As a parent, I find it harmful to compare my children to each other. They each have their way of living their lives that is completely different from their other siblings and it should not be used against them.
Our eldest is a very rules-oriented child. I know that if she’s given a task to complete, it will be completed immediately, efficiently and correctly. She gets impatient with things that aren’t done according to her standards and has burned a few bridges with roommates. She likes and lives by her rules. I can’t compare her to my other two.
Our middle child was always our 60s child. When she was in elementary school, we had to make sure we left the house 45 minutes earlier to walk to school. (The school was a distance of 10 minutes- so, the eldest left with a neighbor every morning). The middle child was so busy looking at flowers, birds, colors, etc. and appeared to be completely unaware that she was on her way to school. Rules and timelines just didn’t work for her.

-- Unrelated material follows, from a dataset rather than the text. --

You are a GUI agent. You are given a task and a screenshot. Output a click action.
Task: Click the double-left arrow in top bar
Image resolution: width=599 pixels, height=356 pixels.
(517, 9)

Our youngest was/is quiet, efficient, and always wanted to be happy. He’s very methodical and is always trying to please his family and friends. This is a child who raced home, after school, because he had given his lunch to another child who didn’t have a lunch, so we had to pack him two lunches every day. He always received sports and academic awards for being kind, well liked and respected. He wanted to go to schools where he could be a help.

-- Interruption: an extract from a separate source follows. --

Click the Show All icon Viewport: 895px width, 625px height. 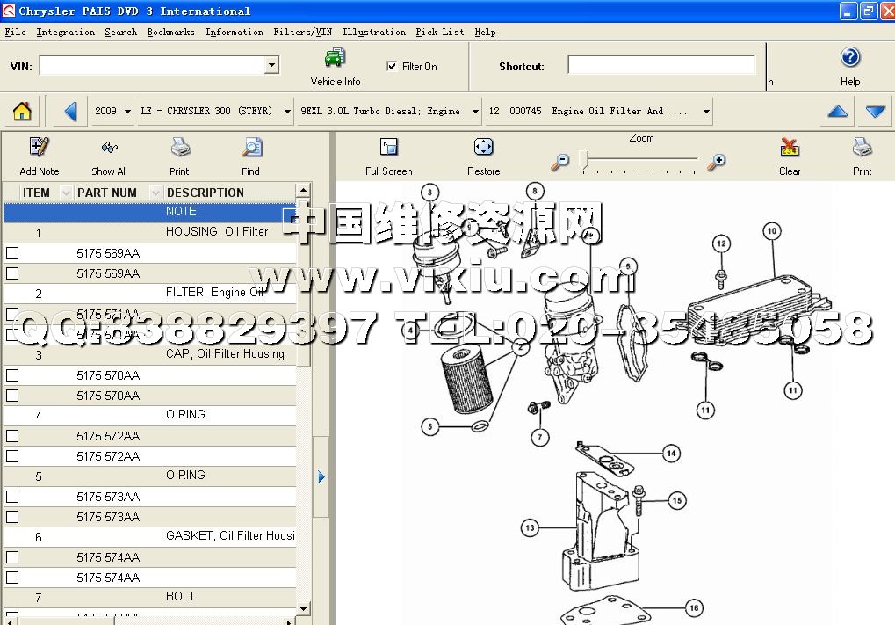(109, 148)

These personalities have stayed with them and all three receive and do things in their own manner. Each child has been successful because they learned how to work within their own system and we learned we couldn’t force anything differently.

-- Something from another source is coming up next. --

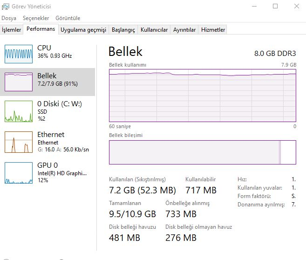Switch to the Kullanıcılar tab

click(x=154, y=30)
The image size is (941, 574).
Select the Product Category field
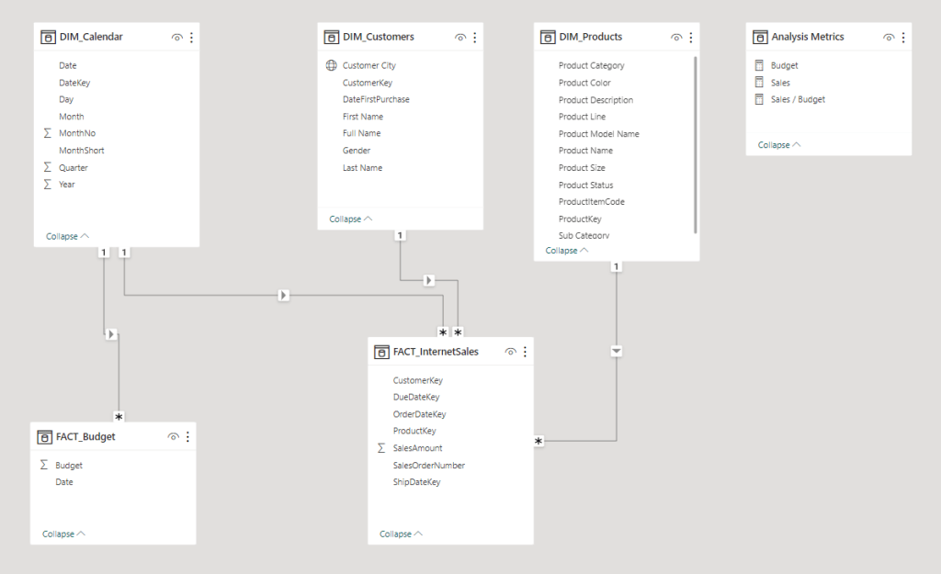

The point is, each child cannot be compared. You’ve set up your elder daughter as the “goddess”, and the example, to which you want your younger child to aspire to, and that’s not going to happen. If anything you’re building resentment and that’s not fair to you and your children.
As parents, of “adult” children, we can’t control every minute of what happens once they leave our home. What we do hope is that the example we have set, in our daily routines, is some thing that they will use to judge right and wrong.
If our middle child had been asked, or limited, to our choices for colleges, there is no way we would have seen her thrive. The limits, that we gave to all three, were that they had to stay within the college budget.
Also, from my personal experience, the people who choose speech and language pathology, as a major, are really driven. This is a tough major because it requires lots of research and reading - daily, @thumper1 can attest to that. You make friends immediately because you have to work together to capture all of the information for this major. In other words, for this major, you have to hit the ground running. She will be extremely busy just trying to keep up with the workload.
I have to agree that you need to loosen the leash a little. If you give her an inch, she may take a mile, but she will ultimately have to take responsibility for her adult actions. Did she get the 18-year-old “adult” speech? The scary “whatever you do, over the age of 18, cannot be fixed by anyone but you?” It hits them with a dose of reality. Our high school offered it to kids and whatever parent wanted to listen to it.